Finalist for the 2023 Southern Book Prize
A Black mother bumps up against the limits of everything she thought she
believed--about science and medicine, about motherhood, and about her
faith--in search of the truth about her son.
One morning, Tophs, Taylor Harris's round-cheeked, lively
twenty-two-month-old, wakes up listless, only lifting his head to gulp
down water. She rushes Tophs to the doctor, ignoring the part of
herself, trained by years of therapy for generalized anxiety disorder,
that tries to whisper that she's overreacting. But at the hospital, her
maternal instincts are confirmed: something is wrong with her boy, and
Taylor's life will never be the same.
With every question the doctors answer about Tophs's increasingly
troubling symptoms, more arise, and Taylor dives into the search for a
diagnosis. She spends countless hours trying to navigate health and
education systems that can be hostile to Black mothers and children; at
night she googles, prays, and interrogates her every action.

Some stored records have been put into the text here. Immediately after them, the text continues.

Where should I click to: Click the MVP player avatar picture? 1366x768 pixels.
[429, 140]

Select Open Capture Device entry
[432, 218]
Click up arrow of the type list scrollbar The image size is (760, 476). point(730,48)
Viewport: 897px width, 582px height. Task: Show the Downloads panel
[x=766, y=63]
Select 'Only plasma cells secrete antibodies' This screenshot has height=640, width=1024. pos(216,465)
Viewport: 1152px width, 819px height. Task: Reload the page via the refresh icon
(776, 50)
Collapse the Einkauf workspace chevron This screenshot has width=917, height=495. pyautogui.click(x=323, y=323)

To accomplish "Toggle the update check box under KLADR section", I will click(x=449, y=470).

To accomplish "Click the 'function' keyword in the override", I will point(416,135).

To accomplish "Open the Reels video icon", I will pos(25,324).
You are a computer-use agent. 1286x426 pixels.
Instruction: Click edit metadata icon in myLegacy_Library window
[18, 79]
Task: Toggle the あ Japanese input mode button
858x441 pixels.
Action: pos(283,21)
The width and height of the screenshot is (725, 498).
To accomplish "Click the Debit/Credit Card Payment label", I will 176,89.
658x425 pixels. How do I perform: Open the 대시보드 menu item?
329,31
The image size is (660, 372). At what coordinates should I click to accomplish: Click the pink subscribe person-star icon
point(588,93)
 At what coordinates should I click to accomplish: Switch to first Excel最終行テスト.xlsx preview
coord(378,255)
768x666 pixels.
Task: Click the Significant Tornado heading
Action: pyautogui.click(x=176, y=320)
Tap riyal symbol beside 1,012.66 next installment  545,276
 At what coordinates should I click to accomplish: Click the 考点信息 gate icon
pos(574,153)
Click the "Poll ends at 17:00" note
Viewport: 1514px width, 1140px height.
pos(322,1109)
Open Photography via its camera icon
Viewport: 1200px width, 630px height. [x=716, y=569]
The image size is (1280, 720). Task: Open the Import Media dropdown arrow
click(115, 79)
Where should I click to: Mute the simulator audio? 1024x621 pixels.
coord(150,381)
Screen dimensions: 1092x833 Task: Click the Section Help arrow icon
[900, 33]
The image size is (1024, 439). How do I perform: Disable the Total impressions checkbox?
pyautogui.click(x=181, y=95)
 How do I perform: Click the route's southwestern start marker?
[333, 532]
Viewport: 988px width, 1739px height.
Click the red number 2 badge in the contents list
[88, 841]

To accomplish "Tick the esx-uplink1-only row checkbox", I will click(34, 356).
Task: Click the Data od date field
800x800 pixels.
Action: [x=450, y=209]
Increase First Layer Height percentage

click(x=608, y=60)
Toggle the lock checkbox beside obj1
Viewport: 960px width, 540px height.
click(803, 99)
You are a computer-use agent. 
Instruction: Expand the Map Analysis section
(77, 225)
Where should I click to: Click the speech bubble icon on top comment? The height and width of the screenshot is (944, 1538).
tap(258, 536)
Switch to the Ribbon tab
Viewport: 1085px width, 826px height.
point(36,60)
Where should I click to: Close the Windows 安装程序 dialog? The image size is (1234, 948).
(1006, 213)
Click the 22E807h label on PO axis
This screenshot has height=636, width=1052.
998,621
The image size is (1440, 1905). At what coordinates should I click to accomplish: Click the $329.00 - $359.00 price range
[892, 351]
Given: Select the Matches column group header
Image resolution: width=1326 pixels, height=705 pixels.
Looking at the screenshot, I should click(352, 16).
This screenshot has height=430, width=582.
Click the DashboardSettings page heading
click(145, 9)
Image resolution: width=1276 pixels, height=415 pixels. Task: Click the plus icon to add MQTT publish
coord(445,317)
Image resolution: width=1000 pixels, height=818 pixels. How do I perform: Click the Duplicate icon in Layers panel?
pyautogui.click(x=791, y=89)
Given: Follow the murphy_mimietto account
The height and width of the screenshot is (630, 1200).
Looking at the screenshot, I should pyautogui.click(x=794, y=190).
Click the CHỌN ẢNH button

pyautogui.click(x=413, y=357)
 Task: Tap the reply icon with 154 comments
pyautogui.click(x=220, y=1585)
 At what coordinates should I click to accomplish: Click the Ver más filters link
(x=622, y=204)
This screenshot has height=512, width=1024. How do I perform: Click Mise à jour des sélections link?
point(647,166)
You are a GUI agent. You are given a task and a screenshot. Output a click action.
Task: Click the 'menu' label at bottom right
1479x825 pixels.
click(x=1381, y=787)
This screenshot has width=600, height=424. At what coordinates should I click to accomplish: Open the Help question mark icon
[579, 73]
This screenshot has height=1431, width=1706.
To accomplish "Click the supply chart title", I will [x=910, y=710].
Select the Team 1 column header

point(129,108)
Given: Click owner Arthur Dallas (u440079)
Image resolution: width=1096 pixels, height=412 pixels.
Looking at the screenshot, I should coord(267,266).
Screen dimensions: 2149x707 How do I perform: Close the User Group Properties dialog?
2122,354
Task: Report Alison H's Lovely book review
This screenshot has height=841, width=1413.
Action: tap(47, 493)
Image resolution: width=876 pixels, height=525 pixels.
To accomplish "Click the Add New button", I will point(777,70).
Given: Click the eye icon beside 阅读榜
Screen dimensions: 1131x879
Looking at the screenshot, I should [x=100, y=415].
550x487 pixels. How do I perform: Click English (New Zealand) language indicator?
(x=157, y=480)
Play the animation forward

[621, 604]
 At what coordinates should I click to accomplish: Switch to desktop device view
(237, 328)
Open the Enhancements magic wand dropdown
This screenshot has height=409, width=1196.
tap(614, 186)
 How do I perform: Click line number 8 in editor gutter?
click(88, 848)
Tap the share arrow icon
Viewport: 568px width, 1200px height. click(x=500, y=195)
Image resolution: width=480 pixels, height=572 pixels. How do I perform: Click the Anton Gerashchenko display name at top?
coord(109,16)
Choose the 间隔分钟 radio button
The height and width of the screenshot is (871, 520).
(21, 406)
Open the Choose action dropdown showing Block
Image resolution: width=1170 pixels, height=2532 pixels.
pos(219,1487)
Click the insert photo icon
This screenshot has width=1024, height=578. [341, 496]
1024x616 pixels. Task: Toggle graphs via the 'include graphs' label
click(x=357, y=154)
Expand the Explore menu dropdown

Some days, her sweet, charismatic boy seems just fine; others, he
struggles to answer simple questions. A long-awaited appointment with a
geneticist ultimately reveals nothing about what's causing Tophs's drops
in blood sugar, his processing delays--but it does reveal something
unexpected about Taylor's own health. What if her son's challenges have
saved her life?
This Boy We Made is a stirring and radiantly written examination of
the bond between mother and child, full of hard-won insights about
fighting for and finding meaning when nothing goes as expected.